Le immagini in 'COPERNICUS/S1_GRD' Sentinel-1 di Earth Engine ImageCollection sono costituite da scene GRD (Ground Range Detected) di livello 1 elaborate in funzione del coefficiente di backscatter (σ°) in decibel (dB). Il coefficiente di backscattering rappresenta l'area di backscattering del bersaglio (sezione trasversale del radar) per unità di area del suolo. Poiché può variare di diversi ordini di grandezza, viene convertito in dB come 10*log10σ°. Misura se il terreno irradiato disperde la radiazione a microonde incidente preferenzialmente lontano dal sensore SAR (dB < 0) o verso il sensore SAR (dB > 0). Questo comportamento di diffusione dipende dalle caratteristiche fisiche del terreno, in particolare dalla geometria degli elementi del terreno e dalle loro caratteristiche elettromagnetiche.
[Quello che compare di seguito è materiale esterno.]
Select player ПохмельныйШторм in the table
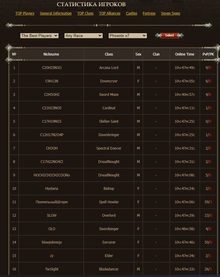220x277 pixels. (x=52, y=202)
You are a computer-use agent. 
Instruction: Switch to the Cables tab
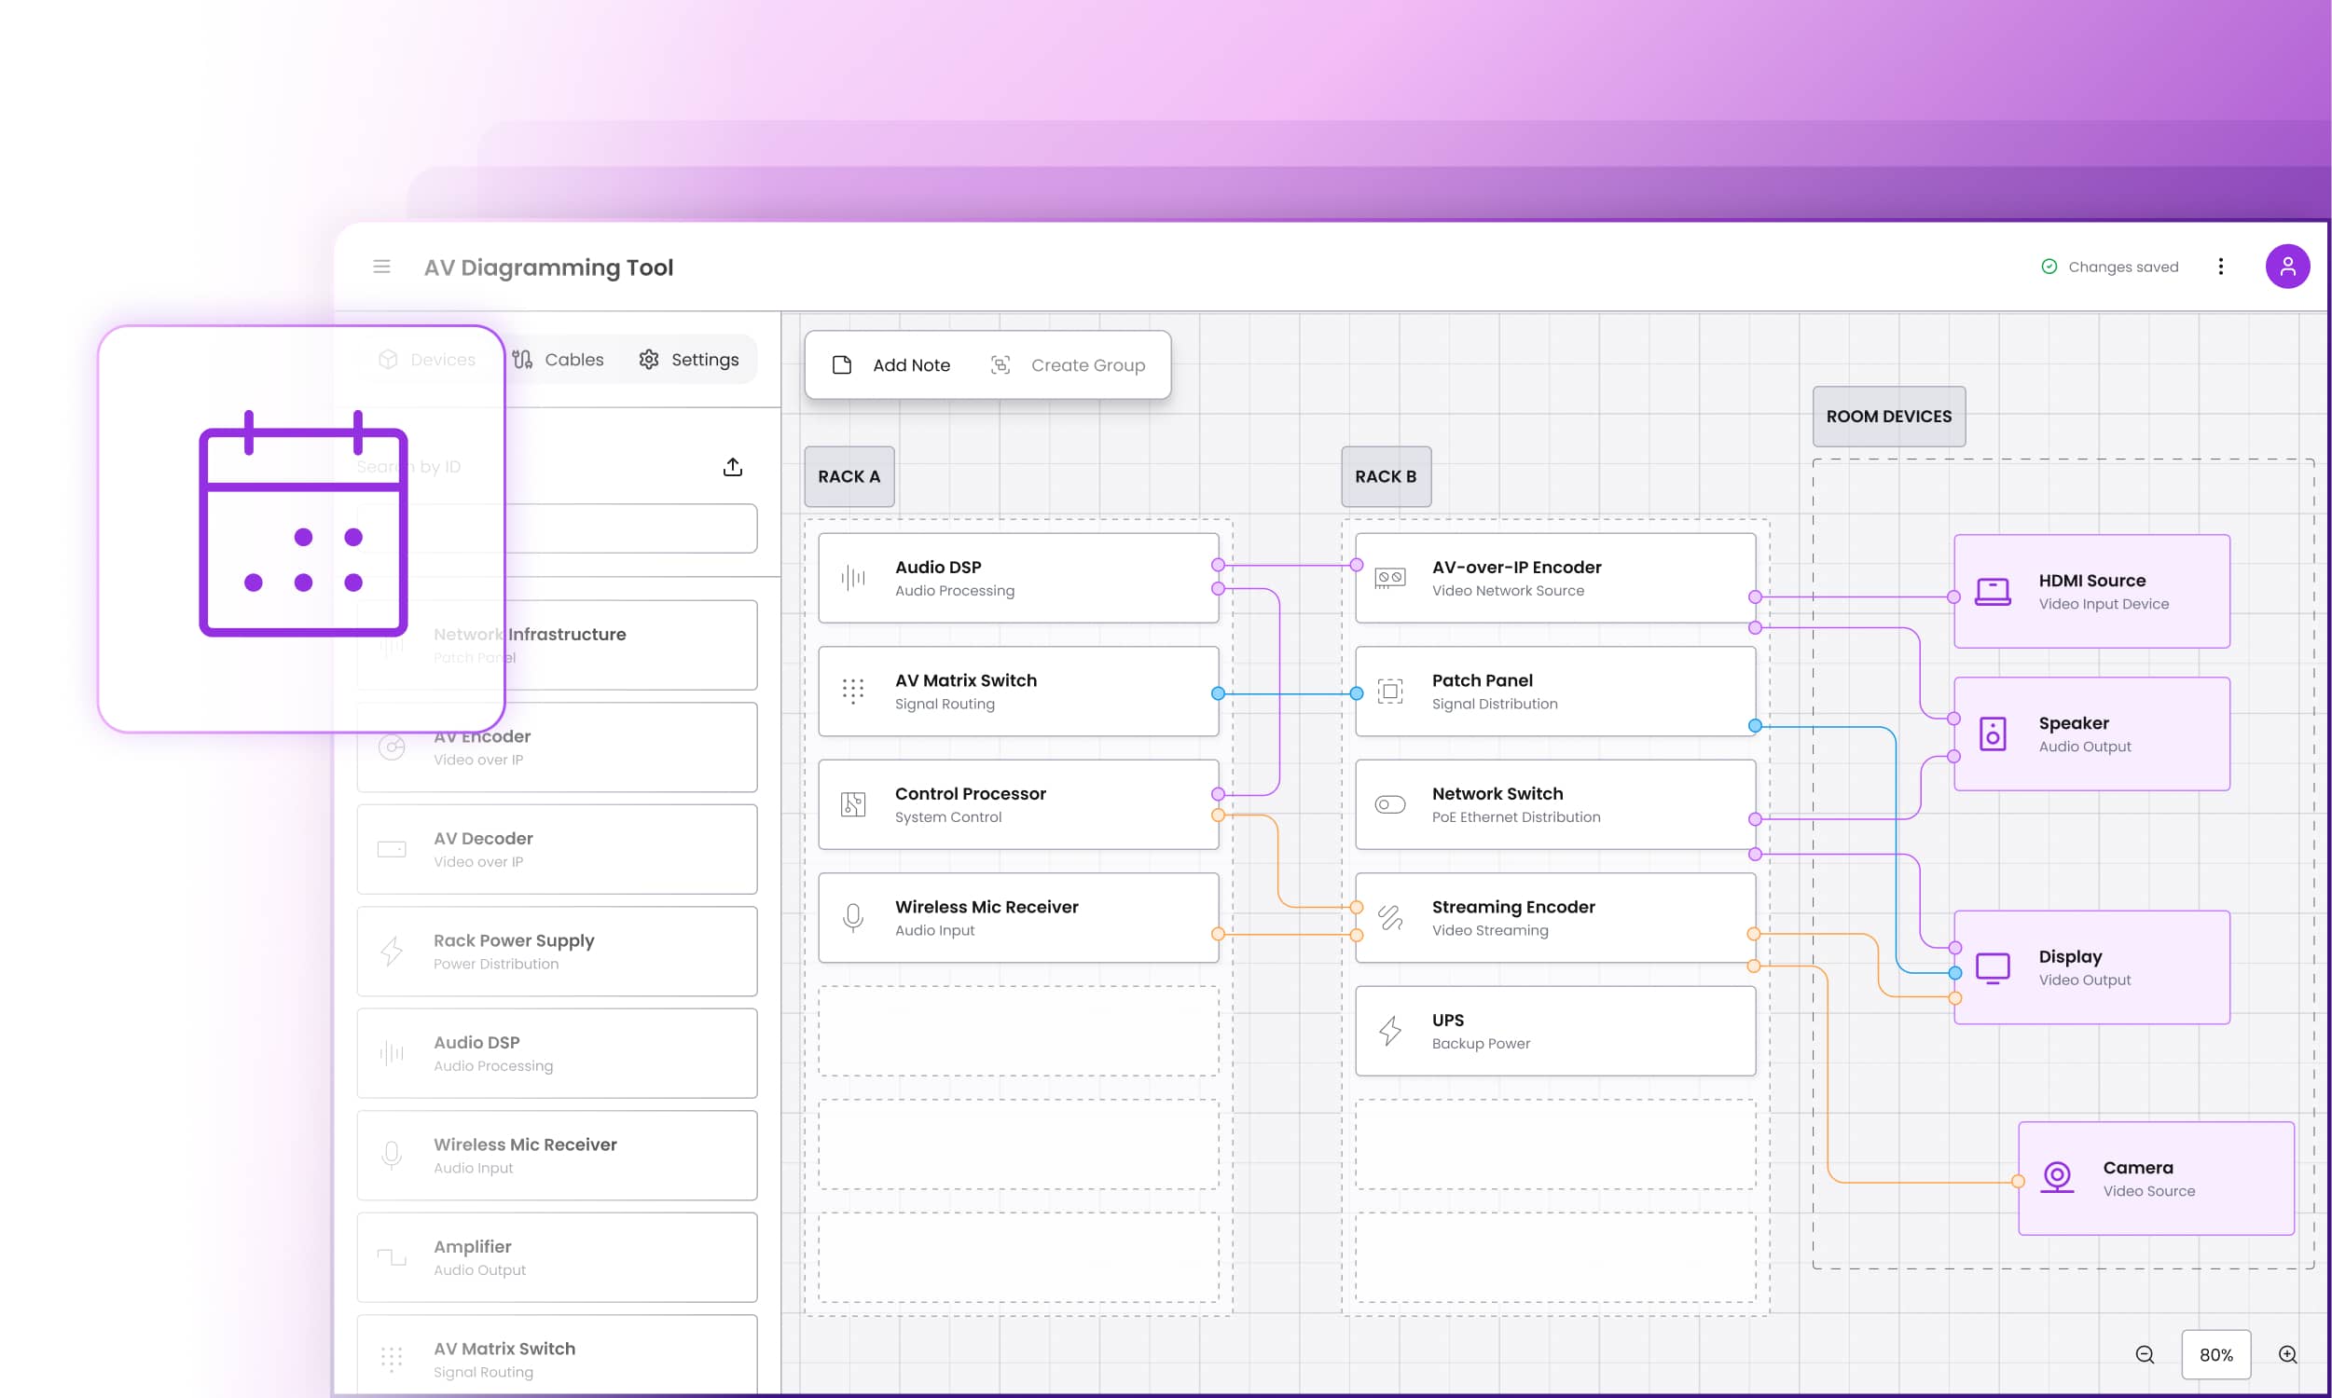tap(559, 360)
Earth Engine utilizza i seguenti passaggi di preelaborazione (come implementati dalla Sentinel-1 Toolbox) per dedurre il coefficiente di backscatter in ogni pixel:

  1. Applica file orbita
    • Aggiorna i metadati dell'orbita con un file dell'orbita restituito (o un file dell'orbita preciso se quello restituito non è disponibile).
  2. Rimozione del rumore del bordo GRD
    • Rimuove il rumore a bassa intensità e i dati non validi sui bordi della scena. (Aggiornamento del 12 gennaio 2018)
  3. Rimozione del rumore termico
    • Rimuove il rumore additivo nei sotto-passaggi per contribuire a ridurre le discontinuità tra i sotto-passaggi per le scene nelle modalità di acquisizione multi-passaggio. (questa operazione non può essere applicata alle immagini prodotte prima di luglio 2015)
  4. Applicazione dei valori di calibrazione radiometrica
    • Calcola l'intensità di backscatter utilizzando i parametri di calibrazione del sensore nei metadati GRD.
  5. Correzione del terreno (ortorettifica)
    • Converte i dati dalla geometria dell'intervallo di terra, che non tiene conto del terreno, in σ° utilizzando il DEM SRTM a 30 metri o il DEM ASTER per le latitudini elevate (superiori a 60° o inferiori a -60°).

Note sul set di dati

  • La funzionalità di appiattimento del terreno radiometrico non viene applicata a causa di artefatti sui pendii delle montagne.
  • Il coefficiente di backscatter senza unità viene convertito in dB come descritto sopra.
  • Al momento non è possibile importare i dati SLC di Sentinel-1, in quanto Earth Engine non supporta le immagini con valori complessi a causa dell'impossibilità di calcolarne la media durante la piramidizzazione senza perdere informazioni sulla fase.
  • Gli asset SM GRD non vengono importati perché la funzione computeNoiseScalingFactor() nell'operazione di rimozione del rumore del bordo nella cassetta degli attrezzi S1 non supporta la modalità SM.